(RECORDS FOR THIS TASK)
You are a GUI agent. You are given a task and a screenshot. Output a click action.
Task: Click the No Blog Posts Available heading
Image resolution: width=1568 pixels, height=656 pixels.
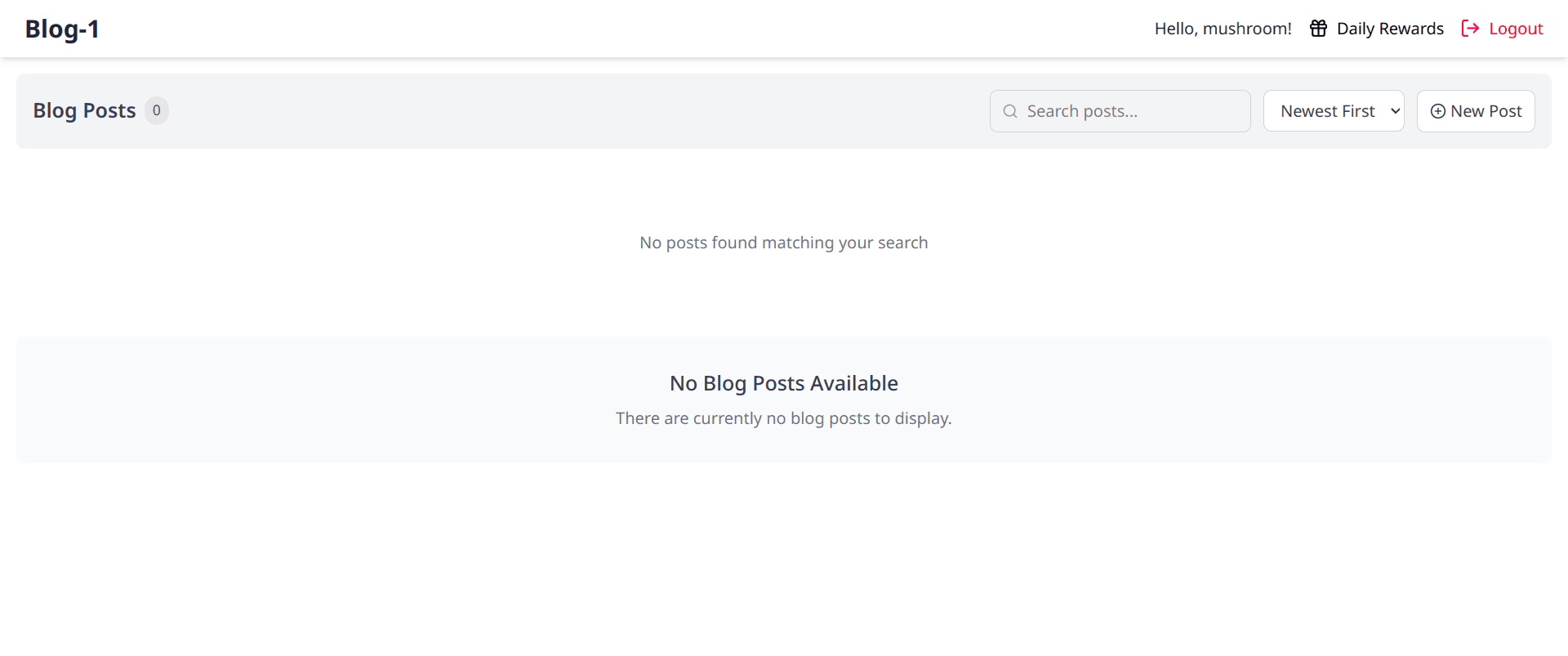pos(783,383)
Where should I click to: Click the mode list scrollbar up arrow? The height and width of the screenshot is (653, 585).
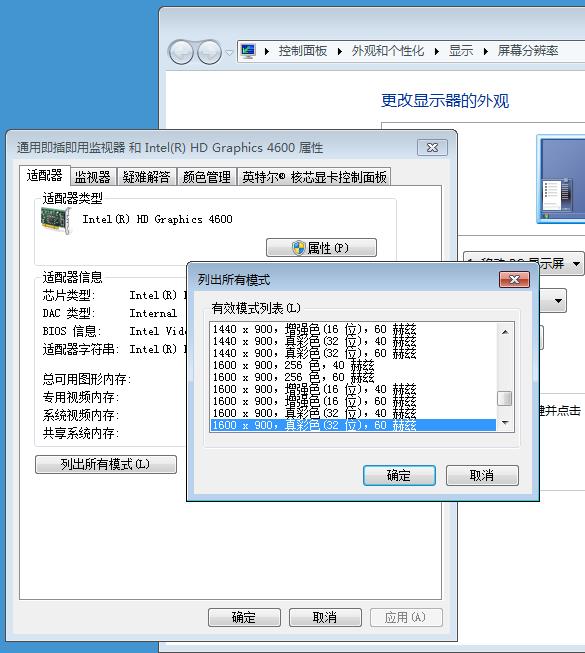pos(505,332)
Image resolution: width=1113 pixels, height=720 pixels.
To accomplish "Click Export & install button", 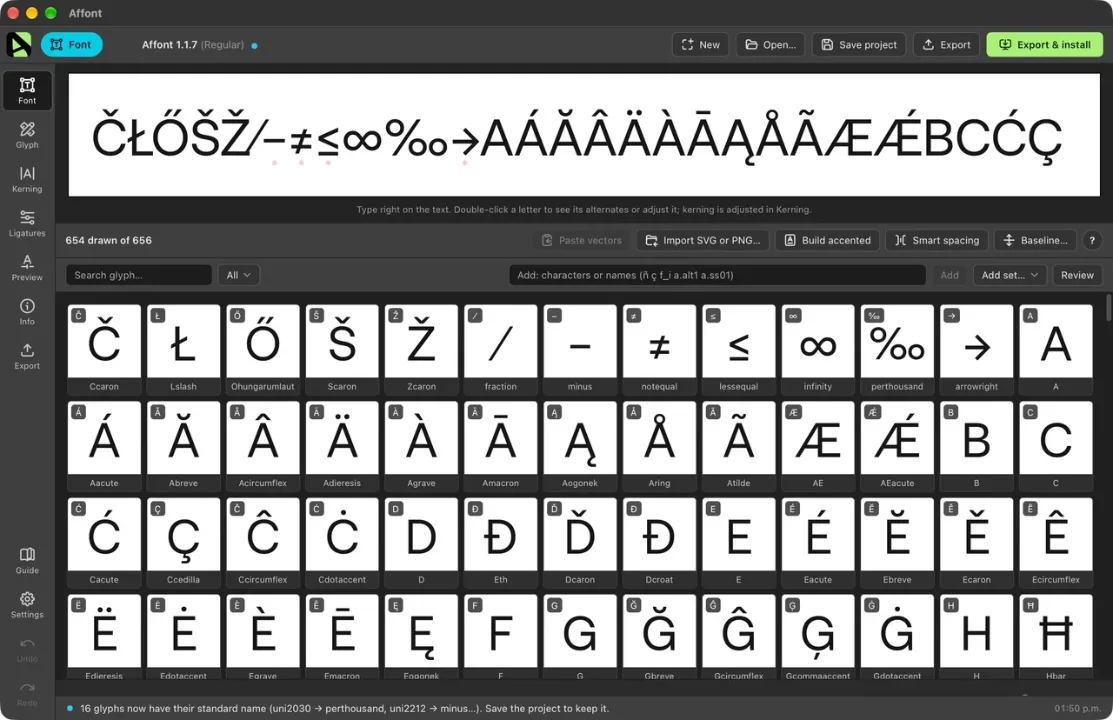I will point(1044,45).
(End RECORDS FOR THIS TASK)
**EXERCISE:** Skipping the pictures, print the lines in the listing above exactly as written, starting at the line with "Image resolution: width=1568" and ending at the line with "Image resolution: width=1113", both included.

**YOUR RESPONSE:**
Image resolution: width=1568 pixels, height=656 pixels.
pos(783,383)
Where should I click to: Click the mode list scrollbar up arrow? The height and width of the screenshot is (653, 585).
pos(505,332)
Image resolution: width=1113 pixels, height=720 pixels.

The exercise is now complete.